SHORT EXERCISE: Format the lines of the items from the one containing "Where should I click to: Click the 查询" through the one containing "pos(112,473)" as a JSON list of strings, one string per line, skipping any blank lines.
* Begin RAW RECORDS *
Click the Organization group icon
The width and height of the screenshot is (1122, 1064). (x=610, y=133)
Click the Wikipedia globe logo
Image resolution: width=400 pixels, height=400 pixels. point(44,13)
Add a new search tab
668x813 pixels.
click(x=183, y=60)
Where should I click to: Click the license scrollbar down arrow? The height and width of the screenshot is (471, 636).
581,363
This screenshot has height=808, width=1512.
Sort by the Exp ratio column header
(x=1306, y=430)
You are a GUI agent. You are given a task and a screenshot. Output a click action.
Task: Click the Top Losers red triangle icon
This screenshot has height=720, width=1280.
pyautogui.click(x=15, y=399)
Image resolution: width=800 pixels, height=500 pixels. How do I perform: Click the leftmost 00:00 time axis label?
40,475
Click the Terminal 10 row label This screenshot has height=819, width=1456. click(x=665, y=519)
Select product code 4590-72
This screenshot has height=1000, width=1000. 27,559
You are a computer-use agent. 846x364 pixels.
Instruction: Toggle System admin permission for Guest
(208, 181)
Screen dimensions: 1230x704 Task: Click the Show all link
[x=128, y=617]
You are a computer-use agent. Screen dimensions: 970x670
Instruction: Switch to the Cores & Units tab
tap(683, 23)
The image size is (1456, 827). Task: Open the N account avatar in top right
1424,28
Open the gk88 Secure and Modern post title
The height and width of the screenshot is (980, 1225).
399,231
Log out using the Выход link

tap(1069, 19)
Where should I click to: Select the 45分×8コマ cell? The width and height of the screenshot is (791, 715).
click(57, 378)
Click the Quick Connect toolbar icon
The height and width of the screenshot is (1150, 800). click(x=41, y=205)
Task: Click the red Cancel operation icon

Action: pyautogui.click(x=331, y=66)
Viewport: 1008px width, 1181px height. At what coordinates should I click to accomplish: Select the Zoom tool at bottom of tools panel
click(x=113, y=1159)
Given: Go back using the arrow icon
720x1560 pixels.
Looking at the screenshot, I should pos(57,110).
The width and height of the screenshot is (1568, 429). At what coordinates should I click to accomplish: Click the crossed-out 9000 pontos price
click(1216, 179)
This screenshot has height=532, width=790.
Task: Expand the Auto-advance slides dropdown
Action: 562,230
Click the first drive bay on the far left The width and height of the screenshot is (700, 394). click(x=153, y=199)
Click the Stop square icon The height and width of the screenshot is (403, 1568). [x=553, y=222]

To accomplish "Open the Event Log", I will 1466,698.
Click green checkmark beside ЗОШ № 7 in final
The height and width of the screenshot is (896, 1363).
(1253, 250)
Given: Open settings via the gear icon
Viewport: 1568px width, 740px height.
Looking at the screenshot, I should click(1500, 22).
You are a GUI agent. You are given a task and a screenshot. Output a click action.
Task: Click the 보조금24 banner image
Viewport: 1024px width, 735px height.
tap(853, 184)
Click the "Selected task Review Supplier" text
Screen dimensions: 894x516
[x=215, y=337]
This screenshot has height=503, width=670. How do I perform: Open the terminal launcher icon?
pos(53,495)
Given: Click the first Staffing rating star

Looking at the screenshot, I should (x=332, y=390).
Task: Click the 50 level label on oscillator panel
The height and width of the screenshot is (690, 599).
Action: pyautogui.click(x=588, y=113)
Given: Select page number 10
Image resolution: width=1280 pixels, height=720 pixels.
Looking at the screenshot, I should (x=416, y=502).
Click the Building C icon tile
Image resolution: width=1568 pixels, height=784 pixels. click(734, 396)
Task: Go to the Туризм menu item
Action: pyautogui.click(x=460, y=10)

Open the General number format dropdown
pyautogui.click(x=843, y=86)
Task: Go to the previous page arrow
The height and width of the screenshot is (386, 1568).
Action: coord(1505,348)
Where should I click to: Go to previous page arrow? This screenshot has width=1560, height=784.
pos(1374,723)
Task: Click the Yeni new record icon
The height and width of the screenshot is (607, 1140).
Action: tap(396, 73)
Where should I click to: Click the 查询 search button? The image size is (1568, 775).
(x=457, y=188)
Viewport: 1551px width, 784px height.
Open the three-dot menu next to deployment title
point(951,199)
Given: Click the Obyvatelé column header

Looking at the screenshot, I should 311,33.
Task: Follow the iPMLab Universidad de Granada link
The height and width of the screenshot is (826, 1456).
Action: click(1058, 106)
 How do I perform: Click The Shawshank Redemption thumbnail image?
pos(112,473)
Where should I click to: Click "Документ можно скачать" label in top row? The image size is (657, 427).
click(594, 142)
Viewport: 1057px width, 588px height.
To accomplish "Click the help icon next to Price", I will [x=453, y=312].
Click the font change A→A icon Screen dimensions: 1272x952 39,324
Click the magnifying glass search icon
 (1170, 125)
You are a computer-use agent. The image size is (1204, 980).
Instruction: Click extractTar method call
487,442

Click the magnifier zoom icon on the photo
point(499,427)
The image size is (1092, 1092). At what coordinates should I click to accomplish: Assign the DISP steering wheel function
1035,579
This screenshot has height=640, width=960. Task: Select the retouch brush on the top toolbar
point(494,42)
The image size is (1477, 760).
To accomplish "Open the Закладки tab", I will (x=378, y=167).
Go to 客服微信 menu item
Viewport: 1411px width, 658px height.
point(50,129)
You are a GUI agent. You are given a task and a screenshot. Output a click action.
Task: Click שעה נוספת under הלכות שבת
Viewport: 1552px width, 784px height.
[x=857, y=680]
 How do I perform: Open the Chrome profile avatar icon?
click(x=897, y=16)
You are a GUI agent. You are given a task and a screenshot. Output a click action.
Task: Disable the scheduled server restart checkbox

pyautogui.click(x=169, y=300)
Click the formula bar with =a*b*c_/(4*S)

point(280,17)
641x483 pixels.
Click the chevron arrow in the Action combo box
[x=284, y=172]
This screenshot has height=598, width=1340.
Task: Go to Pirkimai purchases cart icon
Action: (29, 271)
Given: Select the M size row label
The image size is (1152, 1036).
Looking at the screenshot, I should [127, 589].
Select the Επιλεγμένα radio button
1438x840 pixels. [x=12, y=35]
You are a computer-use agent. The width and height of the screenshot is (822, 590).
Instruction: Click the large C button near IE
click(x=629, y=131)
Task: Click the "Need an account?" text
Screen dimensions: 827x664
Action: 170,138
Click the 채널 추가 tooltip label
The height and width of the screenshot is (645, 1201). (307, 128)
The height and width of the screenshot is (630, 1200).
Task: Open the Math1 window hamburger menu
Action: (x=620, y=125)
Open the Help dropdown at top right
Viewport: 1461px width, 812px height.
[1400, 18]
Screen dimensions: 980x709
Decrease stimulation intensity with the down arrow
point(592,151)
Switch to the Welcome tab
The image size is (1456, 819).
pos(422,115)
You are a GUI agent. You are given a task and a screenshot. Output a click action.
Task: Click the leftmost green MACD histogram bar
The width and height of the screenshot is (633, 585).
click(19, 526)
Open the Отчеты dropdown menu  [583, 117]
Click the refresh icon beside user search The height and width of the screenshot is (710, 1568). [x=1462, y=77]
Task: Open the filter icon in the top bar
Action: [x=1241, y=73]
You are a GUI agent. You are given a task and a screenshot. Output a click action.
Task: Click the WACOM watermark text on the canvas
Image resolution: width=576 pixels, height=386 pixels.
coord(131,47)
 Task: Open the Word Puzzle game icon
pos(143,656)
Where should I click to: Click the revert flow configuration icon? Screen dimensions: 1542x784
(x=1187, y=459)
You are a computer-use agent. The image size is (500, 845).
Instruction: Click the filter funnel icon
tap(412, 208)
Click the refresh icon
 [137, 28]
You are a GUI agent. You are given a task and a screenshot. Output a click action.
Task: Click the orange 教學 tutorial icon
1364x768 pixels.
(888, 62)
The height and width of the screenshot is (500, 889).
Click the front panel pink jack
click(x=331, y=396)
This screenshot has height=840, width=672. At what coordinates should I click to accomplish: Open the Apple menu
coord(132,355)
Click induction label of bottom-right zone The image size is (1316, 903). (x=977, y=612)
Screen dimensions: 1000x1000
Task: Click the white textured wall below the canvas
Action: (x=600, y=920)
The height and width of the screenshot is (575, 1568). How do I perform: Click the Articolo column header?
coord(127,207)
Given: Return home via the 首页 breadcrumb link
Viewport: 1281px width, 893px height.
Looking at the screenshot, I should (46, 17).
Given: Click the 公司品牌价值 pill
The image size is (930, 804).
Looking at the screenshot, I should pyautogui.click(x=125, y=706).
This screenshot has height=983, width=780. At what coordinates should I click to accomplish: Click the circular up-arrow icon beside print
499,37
* End RAW RECORDS *
COMPLETE ANSWER:
[
  "Where should I click to: Click the 查询 search button? The image size is (1568, 775).",
  "(x=457, y=188)",
  "Viewport: 1551px width, 784px height.",
  "Open the three-dot menu next to deployment title",
  "point(951,199)",
  "Given: Click the Obyvatelé column header",
  "Looking at the screenshot, I should 311,33.",
  "Task: Follow the iPMLab Universidad de Granada link",
  "The height and width of the screenshot is (826, 1456).",
  "Action: click(1058, 106)",
  " How do I perform: Click The Shawshank Redemption thumbnail image?",
  "pos(112,473)"
]